Start of Passage to read

The Cepia Club Blog

The Cepia Club Blog: The Cepia Club believes individual awareness and activism can lead to a peaceful and prosperous world. This blog contains the pertinent literature, both creative and non-fiction, produced by the Cepiaclub Director and its associates.

Saturday, October 03, 2009

Review of: Friedman, Thomas L. Hot, Flat and Crowded: Why We Need A Green Revolution and How It Can Renew America

Review of: Friedman, Thomas L. Hot, Flat and Crowded: Why We Need A Green Revolution and How It Can Renew America. New York: Farrar, Straus and Giroux, 2008.

Thomas L. Friedman, in Hot, Flat and Crowded: Why We Need A Green Revolution And How It Can Renew America, provides solutions for a planet Earth that cannot accommodate growing populations, and economic expectations of modern development, in the midst of massive climate change. For the last century, economic engines have been fueled by oil, gas, and coal–fossil-fuels which produce carbon emissions. Scientist, to their best estimation, believe that carbon emissions have caused the phenomenon of carbon particulates in the atmosphere creating “the greenhouse effect.” Hence why the world needs to consider alternatives to fossil-fuel based energy.

Because of these “greenhouses gases,” the earth’s eco-system is hampered in regulating the normal cooling and warming cycles. It is a fact, regardless of any opinion in denial, that climate change is occurring. Recorded and accurate climate data over almost 250 to 300 years proves it. Recorded hydro-logical data, taken from ice cores samples in Antarctica, extend back 100-200,000 years, providing stronger evidence that something is amiss. As for the “greenhouse effect,” strong evidence exists that carbon particulates play a major role in the cause of climate change. However, a lot is not known about the interplay of the factors and causes.

End of Passage to read
Start of Study material

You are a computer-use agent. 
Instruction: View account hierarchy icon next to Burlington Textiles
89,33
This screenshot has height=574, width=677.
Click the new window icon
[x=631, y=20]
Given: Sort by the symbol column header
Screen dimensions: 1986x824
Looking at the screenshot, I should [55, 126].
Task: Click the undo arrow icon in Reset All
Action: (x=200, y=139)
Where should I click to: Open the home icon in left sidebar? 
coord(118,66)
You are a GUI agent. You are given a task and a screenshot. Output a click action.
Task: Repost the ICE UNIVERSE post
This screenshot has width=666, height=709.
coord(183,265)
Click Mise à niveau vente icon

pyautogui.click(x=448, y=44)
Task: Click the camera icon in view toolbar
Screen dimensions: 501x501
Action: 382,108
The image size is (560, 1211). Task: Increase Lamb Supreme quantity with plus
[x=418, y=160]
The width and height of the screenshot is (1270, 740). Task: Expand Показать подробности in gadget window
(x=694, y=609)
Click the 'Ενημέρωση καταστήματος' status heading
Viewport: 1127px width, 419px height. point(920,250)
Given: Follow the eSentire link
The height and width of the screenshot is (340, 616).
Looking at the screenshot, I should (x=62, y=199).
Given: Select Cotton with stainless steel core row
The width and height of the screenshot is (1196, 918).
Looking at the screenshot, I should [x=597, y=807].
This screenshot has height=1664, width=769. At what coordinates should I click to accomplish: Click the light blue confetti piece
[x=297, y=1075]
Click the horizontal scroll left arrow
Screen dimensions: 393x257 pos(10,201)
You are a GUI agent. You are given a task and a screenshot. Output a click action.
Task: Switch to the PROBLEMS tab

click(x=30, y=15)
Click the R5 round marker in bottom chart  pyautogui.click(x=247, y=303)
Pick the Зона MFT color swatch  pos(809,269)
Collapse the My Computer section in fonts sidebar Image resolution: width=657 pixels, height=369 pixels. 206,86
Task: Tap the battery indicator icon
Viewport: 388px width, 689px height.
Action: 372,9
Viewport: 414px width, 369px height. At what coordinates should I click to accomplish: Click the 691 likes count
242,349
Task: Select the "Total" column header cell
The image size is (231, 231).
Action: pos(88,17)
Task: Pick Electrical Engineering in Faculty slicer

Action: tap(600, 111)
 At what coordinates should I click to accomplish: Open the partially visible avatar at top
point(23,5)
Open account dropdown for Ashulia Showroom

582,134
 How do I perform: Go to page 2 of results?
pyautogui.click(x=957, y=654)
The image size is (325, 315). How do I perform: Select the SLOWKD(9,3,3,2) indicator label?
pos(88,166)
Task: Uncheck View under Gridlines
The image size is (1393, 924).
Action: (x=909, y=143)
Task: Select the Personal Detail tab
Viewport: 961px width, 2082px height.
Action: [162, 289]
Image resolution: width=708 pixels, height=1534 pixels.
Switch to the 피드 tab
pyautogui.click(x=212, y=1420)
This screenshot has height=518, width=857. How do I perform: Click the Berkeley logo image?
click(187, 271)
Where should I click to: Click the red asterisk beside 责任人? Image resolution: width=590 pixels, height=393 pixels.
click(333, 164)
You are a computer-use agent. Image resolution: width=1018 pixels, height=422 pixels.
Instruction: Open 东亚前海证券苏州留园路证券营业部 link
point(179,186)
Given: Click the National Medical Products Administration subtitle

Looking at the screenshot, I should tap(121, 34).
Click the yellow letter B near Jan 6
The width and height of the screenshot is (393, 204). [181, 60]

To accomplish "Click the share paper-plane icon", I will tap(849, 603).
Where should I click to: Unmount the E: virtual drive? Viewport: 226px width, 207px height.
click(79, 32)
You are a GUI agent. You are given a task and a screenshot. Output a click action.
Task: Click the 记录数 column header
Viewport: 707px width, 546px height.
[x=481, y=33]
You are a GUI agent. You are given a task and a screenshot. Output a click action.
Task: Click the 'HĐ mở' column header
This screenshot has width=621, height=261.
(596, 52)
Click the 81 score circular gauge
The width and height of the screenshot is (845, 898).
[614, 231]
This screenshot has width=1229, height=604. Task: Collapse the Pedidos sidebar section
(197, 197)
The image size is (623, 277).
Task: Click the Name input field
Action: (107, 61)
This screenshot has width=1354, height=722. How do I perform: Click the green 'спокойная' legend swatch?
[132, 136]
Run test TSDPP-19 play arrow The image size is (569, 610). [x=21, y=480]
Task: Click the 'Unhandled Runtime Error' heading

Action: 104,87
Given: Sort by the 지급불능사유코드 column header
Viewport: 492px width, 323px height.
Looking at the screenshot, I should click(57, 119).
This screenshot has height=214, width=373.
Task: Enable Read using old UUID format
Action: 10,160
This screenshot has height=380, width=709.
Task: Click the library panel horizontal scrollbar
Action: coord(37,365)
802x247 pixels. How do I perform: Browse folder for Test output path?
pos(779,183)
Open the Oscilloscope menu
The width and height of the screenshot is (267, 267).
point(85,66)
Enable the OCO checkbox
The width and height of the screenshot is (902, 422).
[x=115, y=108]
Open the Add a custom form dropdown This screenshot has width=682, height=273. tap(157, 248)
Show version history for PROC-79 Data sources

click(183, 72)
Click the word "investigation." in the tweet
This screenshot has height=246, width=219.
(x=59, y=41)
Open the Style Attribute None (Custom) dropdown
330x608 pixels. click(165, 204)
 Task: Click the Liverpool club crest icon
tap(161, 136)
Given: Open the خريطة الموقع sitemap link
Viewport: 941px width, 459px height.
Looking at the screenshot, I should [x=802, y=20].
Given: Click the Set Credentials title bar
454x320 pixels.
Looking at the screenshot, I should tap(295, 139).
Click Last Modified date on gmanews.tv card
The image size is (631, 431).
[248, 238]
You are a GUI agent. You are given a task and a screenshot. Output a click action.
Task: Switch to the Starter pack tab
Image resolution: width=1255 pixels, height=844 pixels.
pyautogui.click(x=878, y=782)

End of Study material

= Brief 1 =
Which fossil fuels does the book review name as having fueled economic engines over the last century?
= Brief 2 =
In the book review, rewrite the passage from "Thomas L. Friedman, in" to "fossil-fuel based energy.", changing "climate change" to "global warming".
= Brief 3 =
According to the book review, which publisher released the book, and in what year?

= Task output 1 =
Oil, gas, and coal

= Task output 2 =
Thomas L. Friedman, in Hot, Flat and Crowded: Why We Need A Green Revolution And How It Can Renew America, provides solutions for a planet Earth that cannot accommodate growing populations, and economic expectations of modern development, in the midst of massive global warming. For the last century, economic engines have been fueled by oil, gas, and coal–fossil-fuels which produce carbon emissions. Scientist, to their best estimation, believe that carbon emissions have caused the phenomenon of carbon particulates in the atmosphere creating “the greenhouse effect.” Hence why the world needs to consider alternatives to fossil-fuel based energy.

= Task output 3 =
Farrar, Straus and Giroux, in 2008.